[BEGIN Dataset entries]

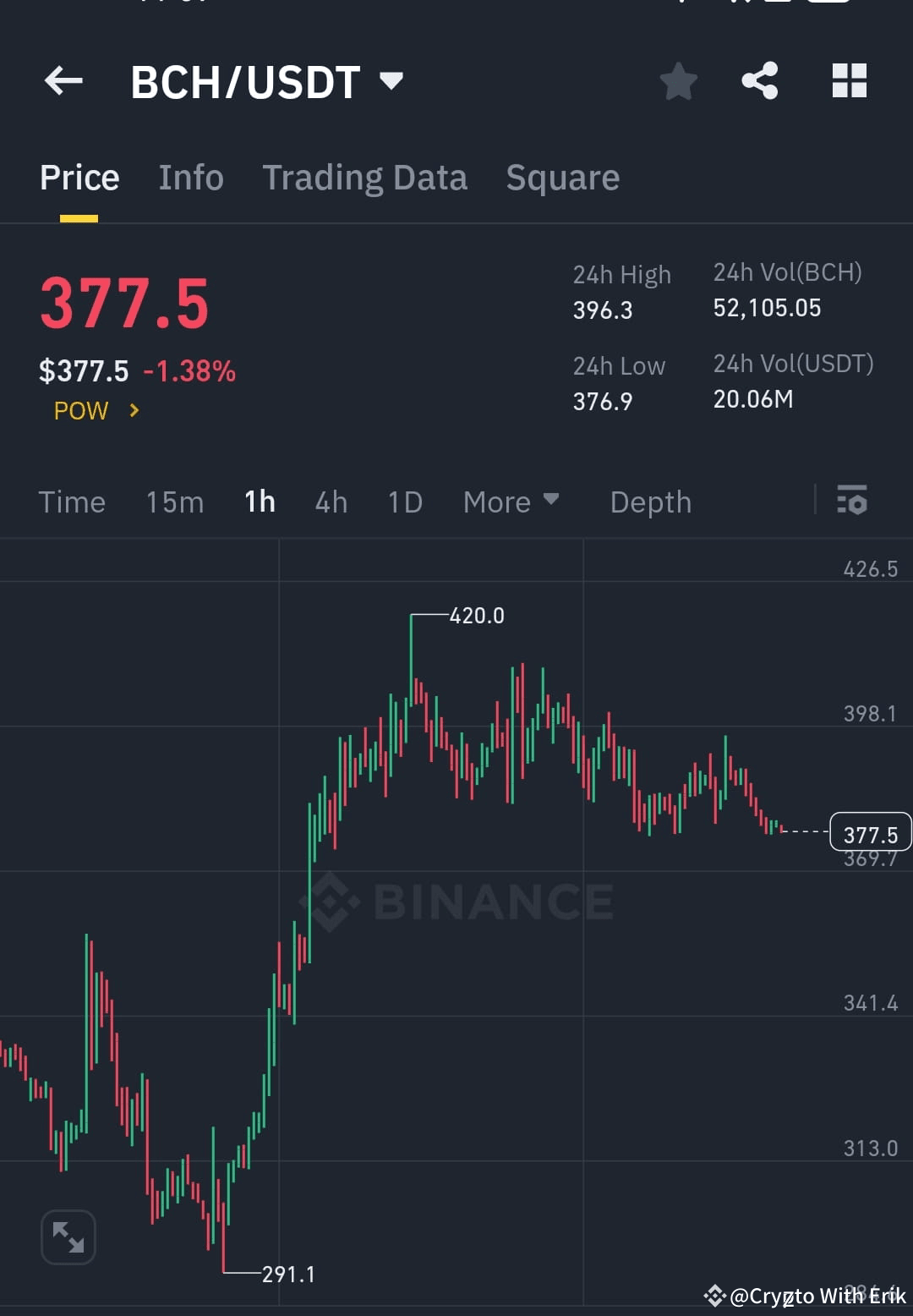Expand the More timeframe options
The image size is (913, 1316).
tap(511, 502)
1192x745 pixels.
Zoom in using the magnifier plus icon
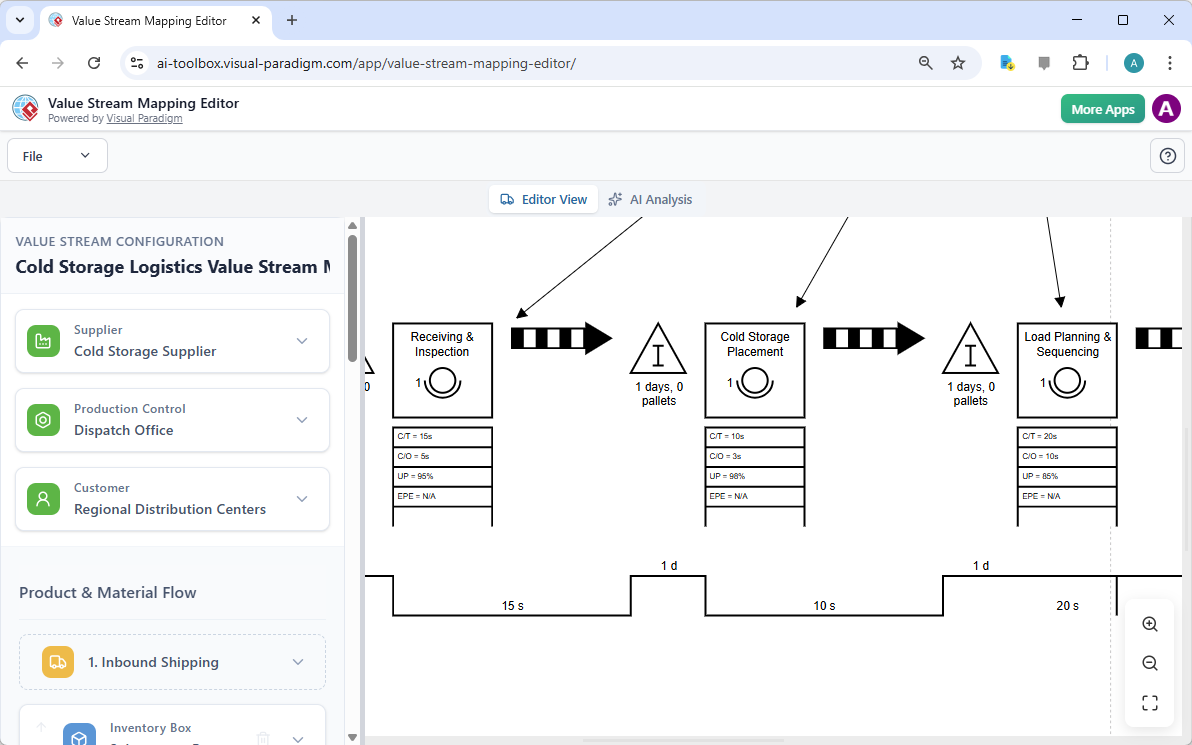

[END Dataset entries]

> [Exercise] Repeat all the records with "magnifier" changed to "magnifying glass" and everything else left as it is. Leave the pictures out of your answer.

> [Solution for this task]
Expand the More timeframe options
The image size is (913, 1316).
tap(511, 502)
1192x745 pixels.
Zoom in using the magnifying glass plus icon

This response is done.